High hills surround the valley, encircling
it like a crown.
These are clothed by trees of various sorts and maintain in
pleasant retreats the privacy of the vale, providing for the
monks a kind of second paradise of wooded delight.(1)
Monasteries that had a lot of woodland might appoint a forester
to oversee the work. Some foresters were monks, some lay-brothers.
A lay-brother who
was a forester of Rievaulx was beaten up in 1285 when the abbot's
house was broken into at Harlsey.
[Williams, The Cistercians in the Early Middle Ages,
p. 318; Burton, 'Estates and economy', p. 61.]
Walter
Daniel's lyrical description of Rievaulx in the twelfth century
suggests that the abbey precinct was at this time surrounded by
woodland. Woodland afforded shelter and privacy, but also provided
valuable resources including charcoal for burning in the forges,
as well as building materials such as timber and thatch.
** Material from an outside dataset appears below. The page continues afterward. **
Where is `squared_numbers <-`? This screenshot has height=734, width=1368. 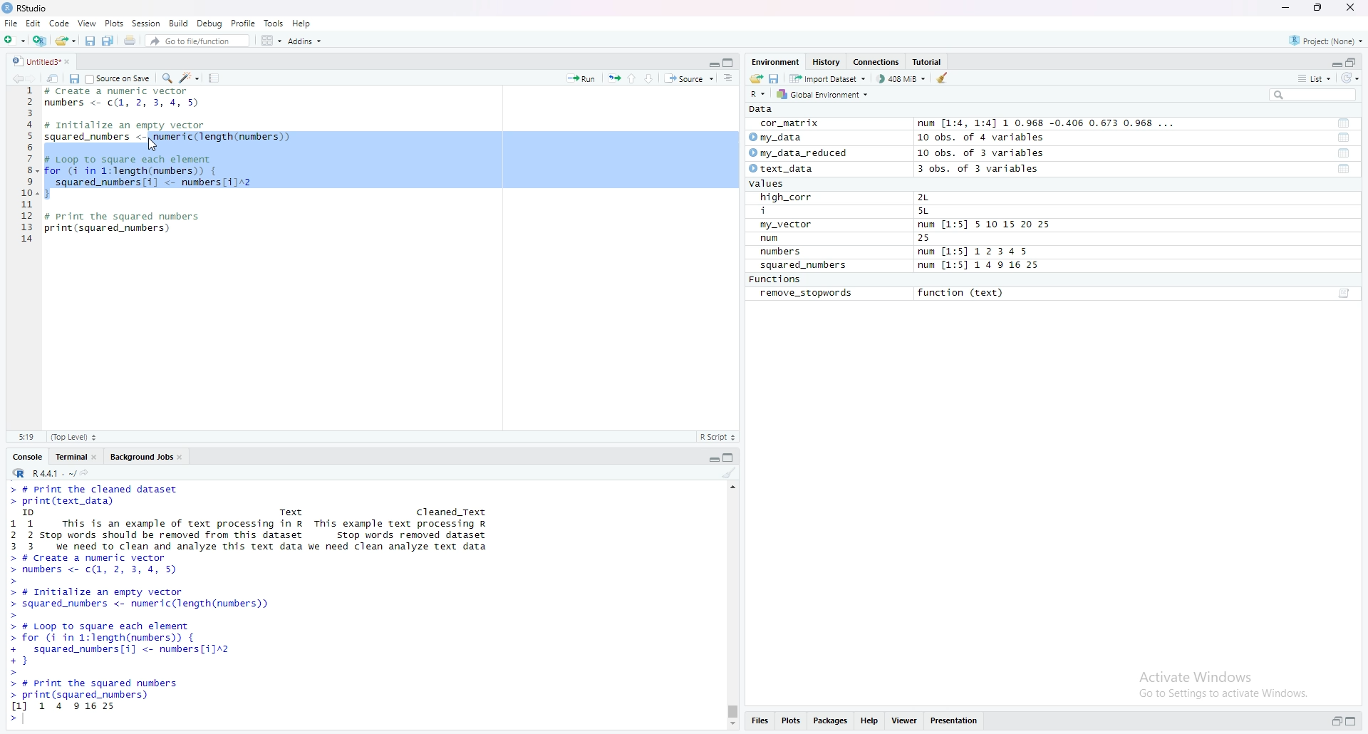 squared_numbers <- is located at coordinates (95, 137).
It could
also be used as pasturage for animals, particularly pigs, which
could graze on acorns and beech nuts here. In the late twelfth century,
Bernard de Balliol gave the monks pasture rights in his forests
at Teesdale and Westerdale. His grant included the right to keep
sixty brood mares in the forest of Teesdale and also to make lodges
and folds in both places. The abbey had also at this time grazing
rights in the forest of Helmsley; thirteenth-century acquisitions
included grazing rights in Swaledale.